[Python-Dev] just say no...

Mon, 15 Nov 1999 20:04:59 +0100

Guido van Rossum wrote:
> 
> [Misunderstanding in the reasoning behind "t#" and "s#"]
> 
> Thanks for not picking an argument.  Multibyte encodings typically
> have ASCII as a subset (in such a way that an ASCII string is
> represented as itself in bytes).  This is the characteristic that's
> needed in my view.
> 
> > It was my understanding that "t#" refers to single byte character
> > data. That's where the above arguments were aiming at...
> 
> t# refers to byte-encoded data.  Multibyte encodings are explicitly
> designed to be passed cleanly through processing steps that handle
> single-byte character data, as long as they are 8-bit clean and don't
> do too much processing.

Ah, ok. I interpreted 8-bit to mean: 8 bits in length, not
"8-bit clean" as you obviously did.

> > Perhaps I'm missing something...
> 
> The idea is that (1)/s# disallows any translation of the data, while
> (2)/t# requires translation of the data to an ASCII superset (possibly
> multibyte, such as UTF-8 or shift-JIS).  (2)/t# assumes that the data
> contains text and that if the text consists of only ASCII characters
> they are represented as themselves.  (1)/s# makes no such assumption.
> 
> In terms of implementation, Unicode objects should translate
> themselves to the default encoding for t# (if possible), but they
> should make the native representation available for s#.
> 
> For example, take an encryption engine.  While it is defined in terms
> of byte streams, there's no requirement that the bytes represent
> characters -- they could be the bytes of a GIF file, an MP3 file, or a
> gzipped tar file.  If we pass Unicode to an encryption engine, we want
> Unicode to come out at the other end, not UTF-8.  (If we had wanted to
> encrypt UTF-8, we should have fed it UTF-8.)
> 
> > > Note that the definition of the 's' format was left alone -- as
> > > before, it means you need an 8-bit text string not containing null
> > > bytes.
> >
> > This definition should then be changed to "text string without
> > null bytes" dropping the 8-bit reference.
> 
> Aha, I think there's a confusion about what "8-bit" means.  For me, a
> multibyte encoding like UTF-8 is still 8-bit.  Am I alone in this?
> (As far as I know, C uses char* to represent multibyte characters.)
> Maybe we should disambiguate it more explicitly?

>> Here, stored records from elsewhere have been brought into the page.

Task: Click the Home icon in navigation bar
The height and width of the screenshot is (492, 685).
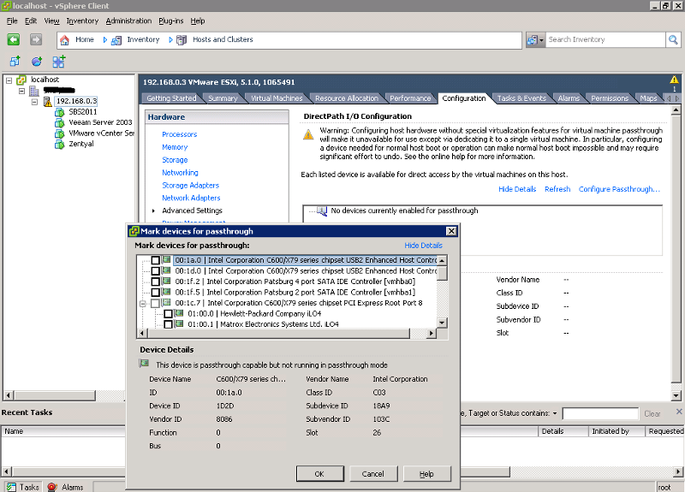Action: click(64, 39)
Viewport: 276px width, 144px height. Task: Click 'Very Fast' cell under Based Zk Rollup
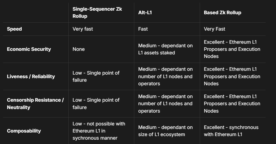[x=214, y=29]
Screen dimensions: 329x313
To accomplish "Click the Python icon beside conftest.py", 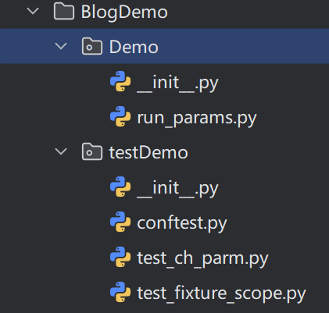I will [x=120, y=222].
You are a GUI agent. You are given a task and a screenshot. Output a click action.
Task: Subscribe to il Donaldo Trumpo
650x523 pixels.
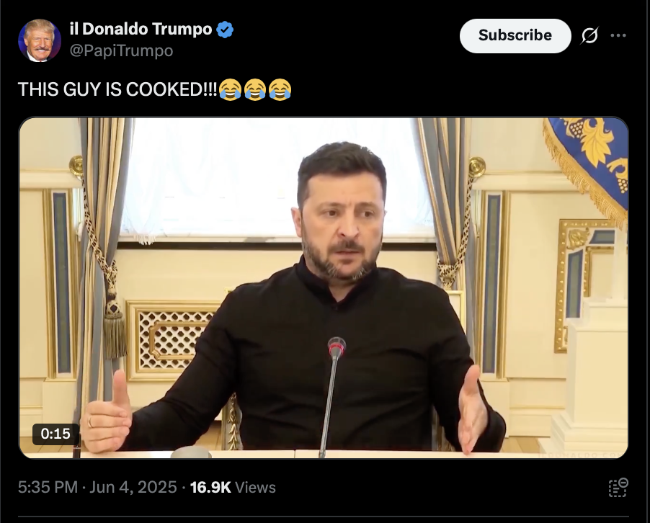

There should be some definition for the two markers and the
ideas behind them in the API guide, I guess.

> > Hmm, I would strongly object to making "s#" return the internal
> > format. file.write() would then default to writing UTF-16 data
> > instead of UTF-8 data. This could result in strange errors
> > due to the UTF-16 format being endian dependent.
> 
> But this was the whole design.  file.write() needs to be changed to
> use s# when the file is open in binary mode and t# when the file is
> open in text mode.

Ok, that would make the situation a little clearer (even though
I expect the two different encodings to produce some FAQs). 

I still don't feel very comfortable about the fact that all
existing APIs using "s#" will suddenly receive UTF-16 data if
being passed Unicode objects: this probably won't get us the
"magical" Unicode integration we invision, since "t#" usage is not
very wide spread and character handling code will probably not
work well with UTF-16 encoded strings.

Anyway, we should probably try out both methods...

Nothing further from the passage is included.